On Twitter a few weeks back I wrote that a friend’s employer had invited me over for Shabbat (Jewish Sabbath) dinner. One response tweet in particular stopped me in my tracks: @allergicgirl do you find hosts that invite you seem 2 regret invite after learning of your allergy needs?
I know that happens in our community, a lot. So, let’s walk through how I handled this invitation and how you might handle a future dinner invite and get invited back.
First, I approached the event thinking it would be safe i.e. I used a positive attitude. Because I know I can take care of myself in any situation (medically and emotionally), I did my best to communicate my FA needs clearly and early and trusted my hostess would do her best to accommodate those needs. But, I planned to have a nice evening, full stop.
Second, I have all the emergency medications I need in any situation, on my person, at all times.
Third, I know my emergency plan (i.e. what to do, when.)

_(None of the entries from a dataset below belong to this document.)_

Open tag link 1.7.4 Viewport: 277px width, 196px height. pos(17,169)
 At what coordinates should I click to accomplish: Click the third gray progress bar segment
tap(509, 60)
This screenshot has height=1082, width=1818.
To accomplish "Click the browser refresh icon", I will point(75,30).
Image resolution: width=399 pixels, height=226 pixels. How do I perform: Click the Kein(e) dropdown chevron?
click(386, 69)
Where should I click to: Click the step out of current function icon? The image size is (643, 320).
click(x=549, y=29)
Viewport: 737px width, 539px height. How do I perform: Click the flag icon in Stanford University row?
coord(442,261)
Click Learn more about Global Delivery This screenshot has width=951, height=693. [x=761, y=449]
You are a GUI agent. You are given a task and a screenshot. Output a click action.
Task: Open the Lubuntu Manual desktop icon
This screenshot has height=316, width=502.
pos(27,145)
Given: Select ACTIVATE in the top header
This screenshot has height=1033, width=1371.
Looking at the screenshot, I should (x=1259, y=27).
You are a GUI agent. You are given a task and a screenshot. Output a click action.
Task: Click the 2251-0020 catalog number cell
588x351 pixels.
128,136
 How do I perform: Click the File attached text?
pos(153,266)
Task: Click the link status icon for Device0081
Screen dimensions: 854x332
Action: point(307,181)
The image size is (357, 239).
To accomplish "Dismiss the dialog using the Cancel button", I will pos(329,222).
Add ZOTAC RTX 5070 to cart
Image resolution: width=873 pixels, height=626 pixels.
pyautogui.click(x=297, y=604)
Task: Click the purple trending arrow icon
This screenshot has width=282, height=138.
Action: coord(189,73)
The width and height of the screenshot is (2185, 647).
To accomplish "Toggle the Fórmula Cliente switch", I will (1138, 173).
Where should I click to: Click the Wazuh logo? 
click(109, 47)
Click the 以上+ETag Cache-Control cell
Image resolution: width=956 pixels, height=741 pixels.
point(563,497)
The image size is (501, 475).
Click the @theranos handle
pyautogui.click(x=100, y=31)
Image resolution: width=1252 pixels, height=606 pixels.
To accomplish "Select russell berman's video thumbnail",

Forth, I know I’m not the focus of the event, in this case Shabbat was. If that means I need to eat a little something ahead of time so I’m not stuck, I do that. (I didn’t in this case.)
Fifth, I communicated my food allergy needs via email so it was all nice and neat and written out (See the verbatim below). NB: Included on the what I cannot eat list is what I can eat, helps with menu planning.
Thank you for your kind invitation for shabbat dinner this Friday. I'm so looking forward to finally meeting you! Thank you, too, for going out of your way to accommodate my severe food allergies.
My list includes:
Allergic to all tree nuts [walnuts, almonds, cashews, pine nuts etc]
Allergic to salmon - I avoid all fish
Allergic to eggplant
Allergic to honeydew and cantaloupe melons
Intolerant to wheat and soy [not an allergy but I will have a bad stomach ache]
I cannot consume any of these ingredients in any form -- nor can I consume anything that has come into contact with them via serving utensils, sauces, garnishes or toppings.
What I can eat:
Plain roasted meats or chicken
Other fruits like citrus or berries
Fats like olive oil or butter
I know this is a lot, I'm am here to make this easy for you, let me know how I can help.
Thank you again and looking forward!
Based on this list, the hostess created a dinner that everyone could enjoy, especially me. We started with a choice of chicken consume or watercress soup, the entrée was brisket with onions and prunes (that was OMG good) with sides of steamed brown rice, baked white and sweet potatoes, steamed green vegetables (asparagus, broccoli and brussel sprouts) and roasted mushrooms. Dessert was a gorgeous plate of fresh fruits: everything on my list.
The hostess had posted my email on her referigertaor so everyone was fully aware of my needs. And get this; the hostess’s husband, a former New York City high ranking government official, was a banana baby in the 1940s. He said he lived on powdered milk and bananas for the first six years of his life. We had a long and very brisk conversation about all of that.
The dinner was lovely. And allergen-free. And fun! (Tips six and seven, bring a hostess gift and write a real thank you note, not an email.)
I know this sounds like an ideal. And definitely these days because I have a blog, a book and a business all about food allergies - if someone is inviting me over, they pretty much know that there are some allergies involved. But before all of that public stuff, I was still invited out. And if it felt like too much to deal with for the host/hostess, I’d offer to come by for cocktails or bring a dish I could eat to add to their meal.
Like Tim Gunn says I made it work. You can, too.